The majority of patients with late-stage breast cancer develop distal bone metastases. The bone microenvironment can affect response to therapy, and uncovering the underlying mechanisms could help identify improved strategies for treating bone metastatic breast cancer. Here, we observed that osteoclasts reduced the sensitivity of breast cancer cells to DNA damaging agents, including cisplatin and the PARP inhibitor (PARPi) olaparib. Metabolic profiling identified elevated glutamine production by osteoclasts. Glutamine supplementation enhanced the survival of breast cancer cells treated with DNA damaging agents, while blocking glutamine uptake increased sensitivity and suppressed bone metastasis. GPX4, the critical enzyme responsible for glutathione oxidation, was upregulated in cancer cells following PARPi treatment through stress-induced ATF4-dependent transcriptional programming.
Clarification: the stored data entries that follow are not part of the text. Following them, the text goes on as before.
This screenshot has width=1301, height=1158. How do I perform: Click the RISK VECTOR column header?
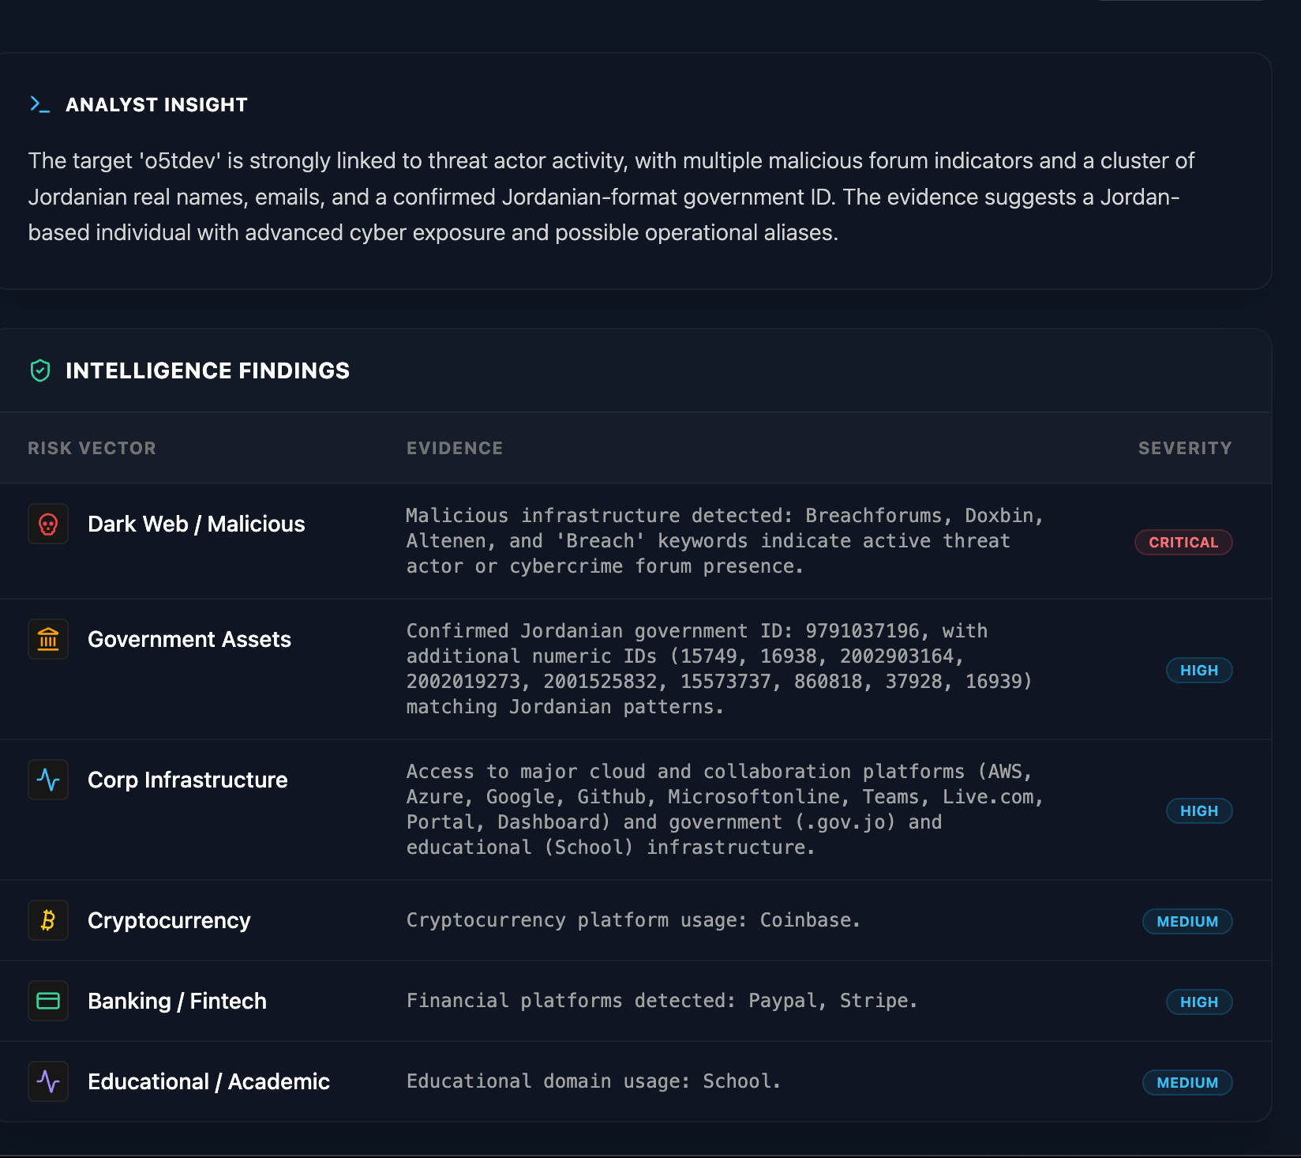(92, 448)
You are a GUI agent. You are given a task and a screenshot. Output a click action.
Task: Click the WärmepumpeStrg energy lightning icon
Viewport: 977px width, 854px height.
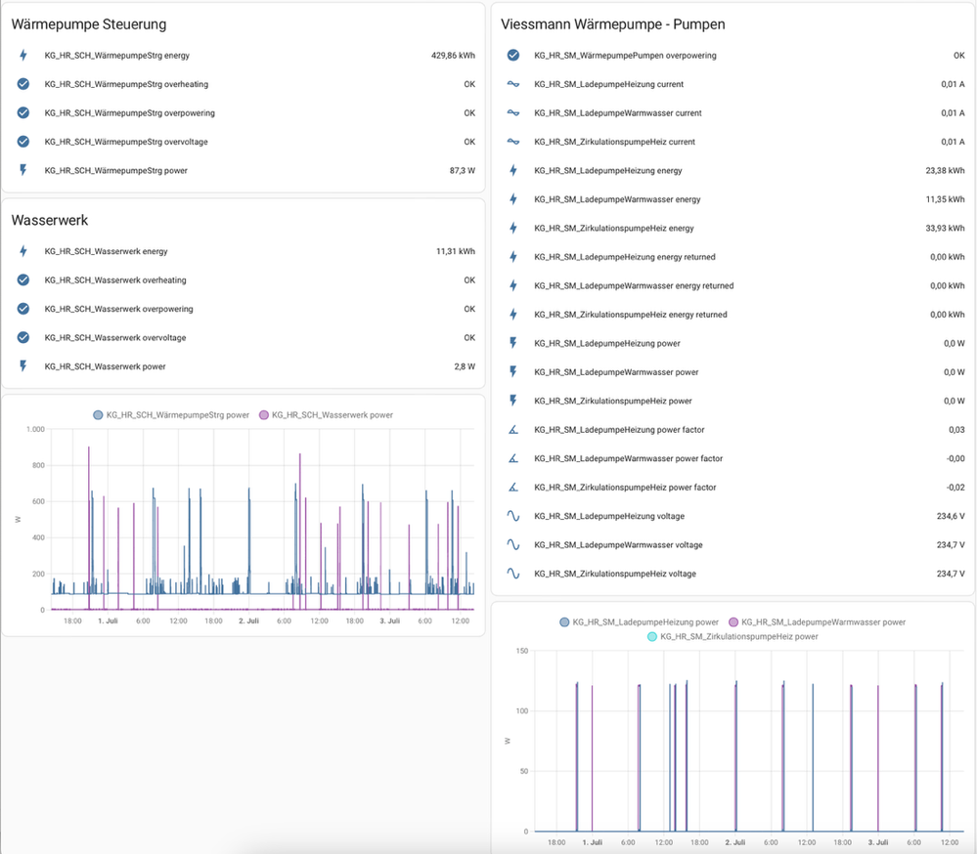point(23,56)
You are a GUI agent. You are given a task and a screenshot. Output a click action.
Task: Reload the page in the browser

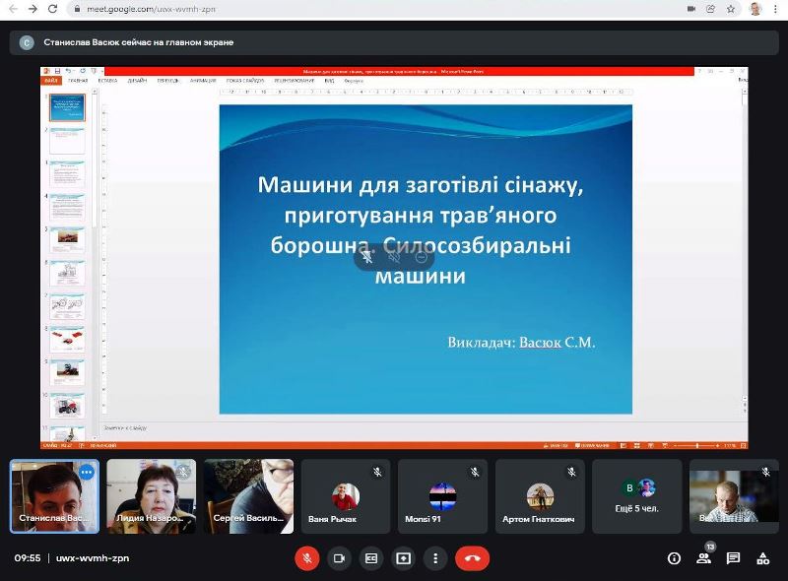53,9
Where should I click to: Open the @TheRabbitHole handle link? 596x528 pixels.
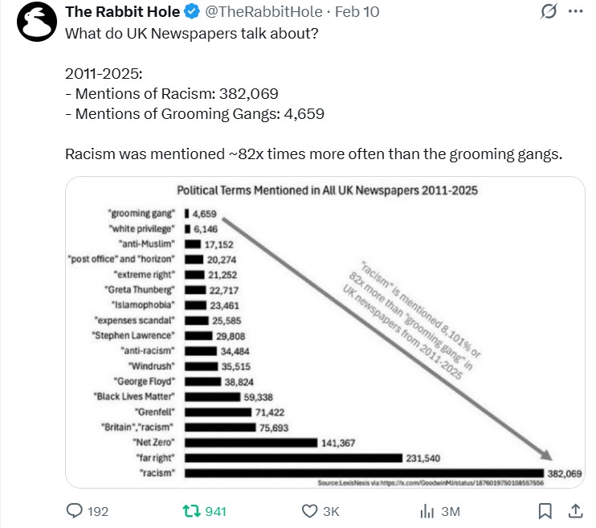click(263, 12)
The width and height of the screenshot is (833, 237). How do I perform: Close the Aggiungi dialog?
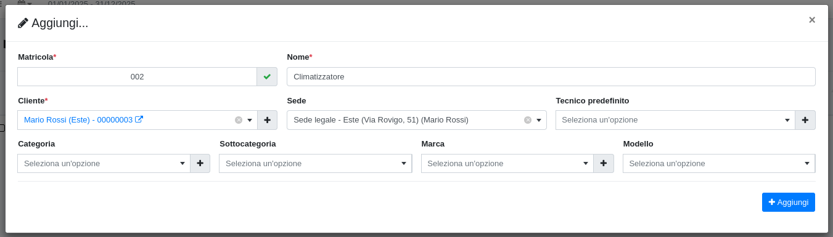812,20
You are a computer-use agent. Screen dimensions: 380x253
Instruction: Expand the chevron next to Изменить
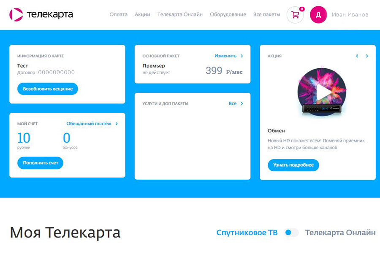[242, 56]
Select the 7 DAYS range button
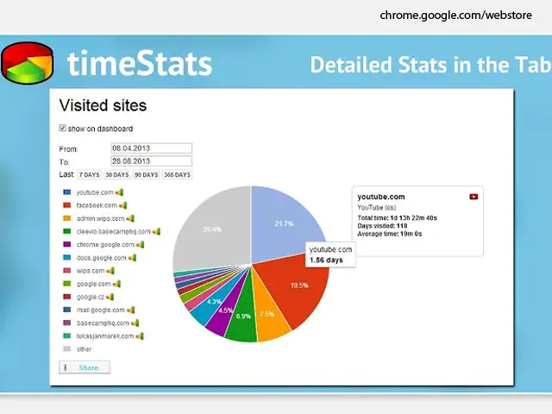 point(77,175)
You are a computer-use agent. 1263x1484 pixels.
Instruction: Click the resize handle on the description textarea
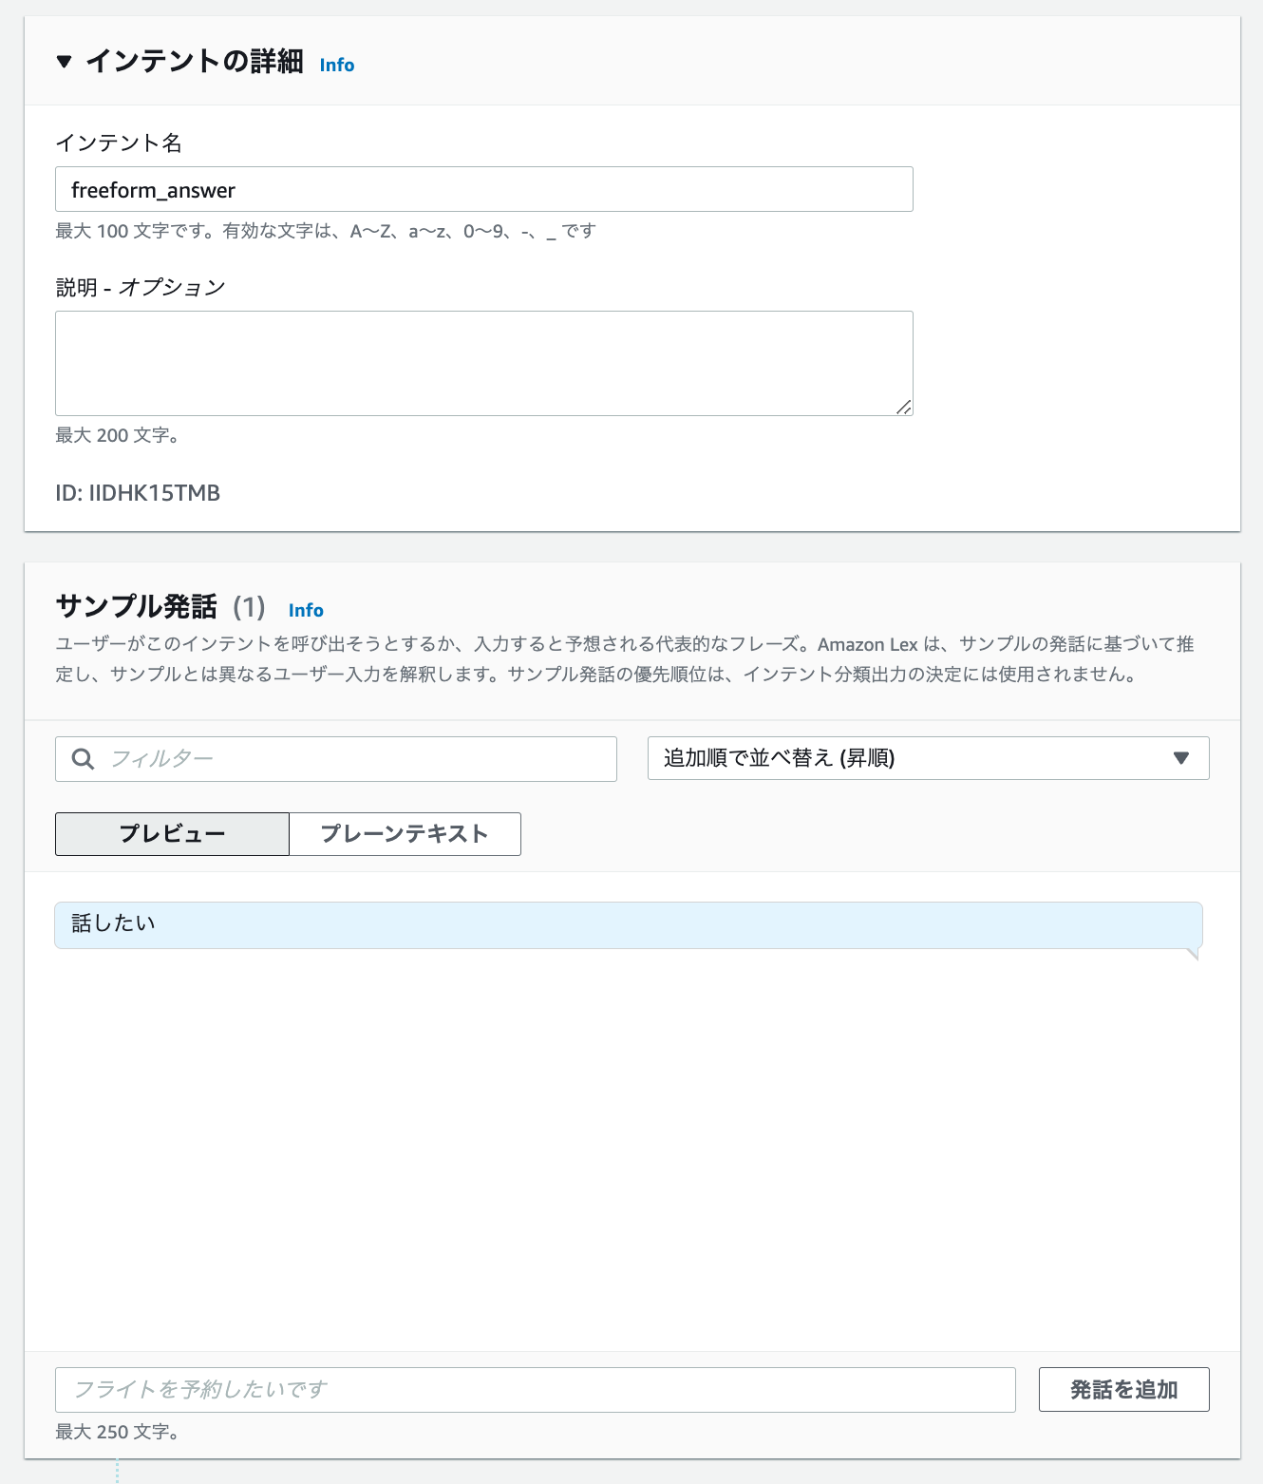coord(904,407)
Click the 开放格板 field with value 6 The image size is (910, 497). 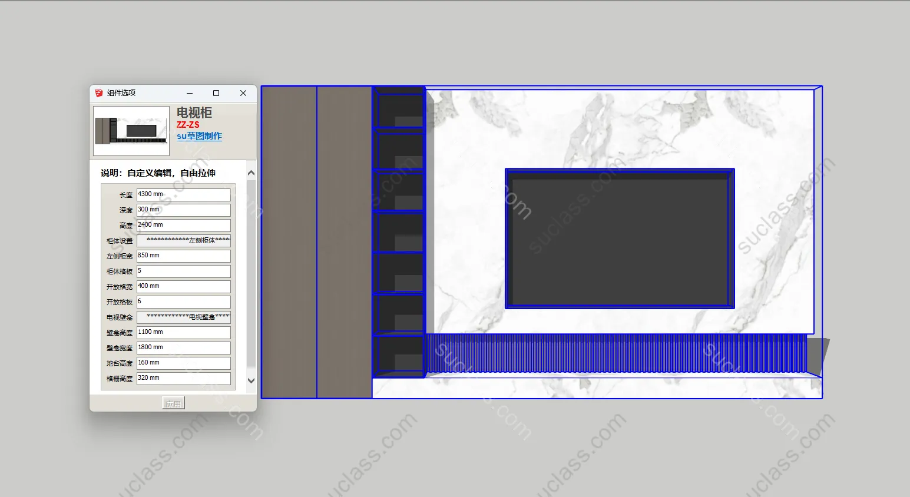click(183, 301)
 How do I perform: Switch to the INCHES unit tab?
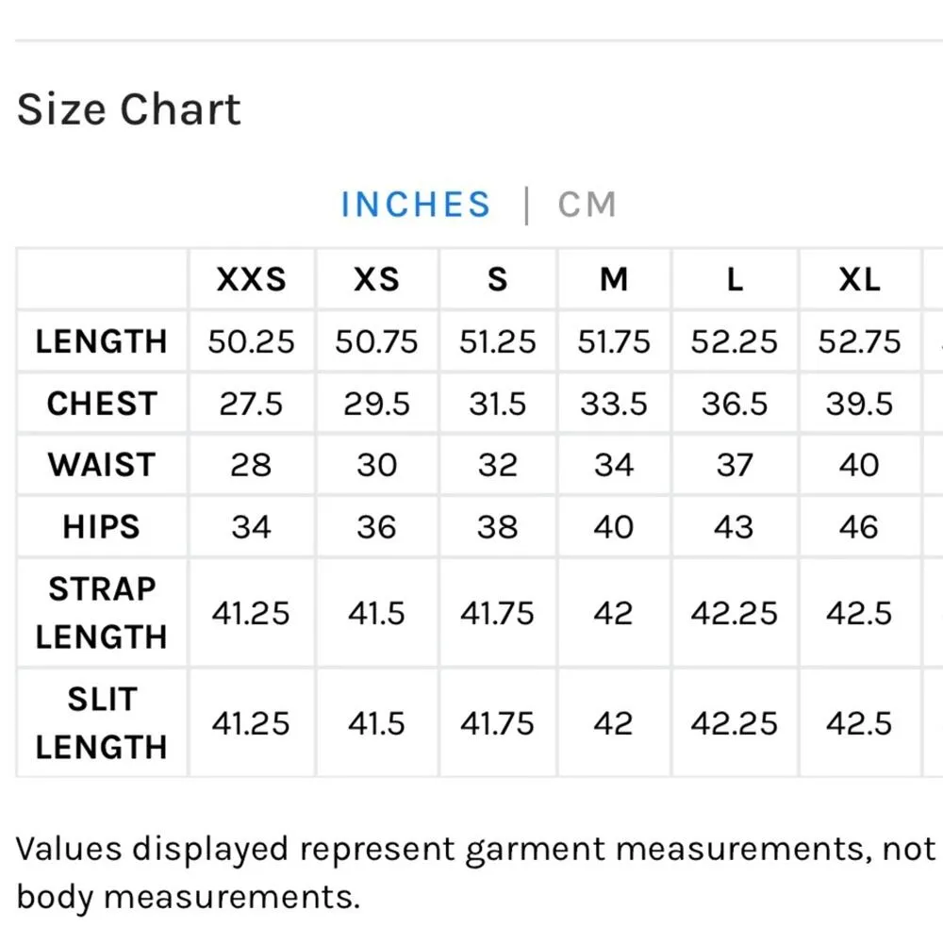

Increased glutamine uptake and GPX4 upregulation concertedly enhanced glutathione metabolism in cancer cells to help neutralize oxidative stress and generate PARPi resistance. Analysis of paired patient samples of primary breast tumors and bone metastases revealed significant induction of GPX4 in bone metastases. Combination therapy utilizing PARPi and zoledronate, which blocks osteoclast activity and thereby reduces the microenvironmental glutamine supply, generated a synergistic effect in reducing bone metastasis. These results identify a role for glutamine production by bone-resident cells in supporting metastatic cancer cells to overcome oxidative stress and develop resistance to DNA-damaging therapies. Overall design: 5×10^5 MDA-MB-231 cells were plated on 10 cm dishes and cultured for 24 hours. Cells were then treated with either DMSO or 40 µM Olaparib for 3 days. Cells were lysed for RNA extraction and cDNA library construction and RNA-seq analysis; Macrophages were isolated from bone marrow cells flushed from the tibia of 6-week-old C57/BL6 mice and filtered through a 70 µm cell-strainer before over-night culture in a-MEM with 10% FBS. The following day non-adherent cells were plated and supplemented with 50 ng/ml M-CSF for 2 days. 2×106 Cells were then re-plated in 12 well plates at the presence of 100 ng/ml RANKL in DMEM plus 10% FBS, with media changed every 2 days (media was changed twice a day from Day 5 and on). Matured osteoclasts and macrophages were lysed for RNA extraction and cDNA library construction and RNA-seq analysis.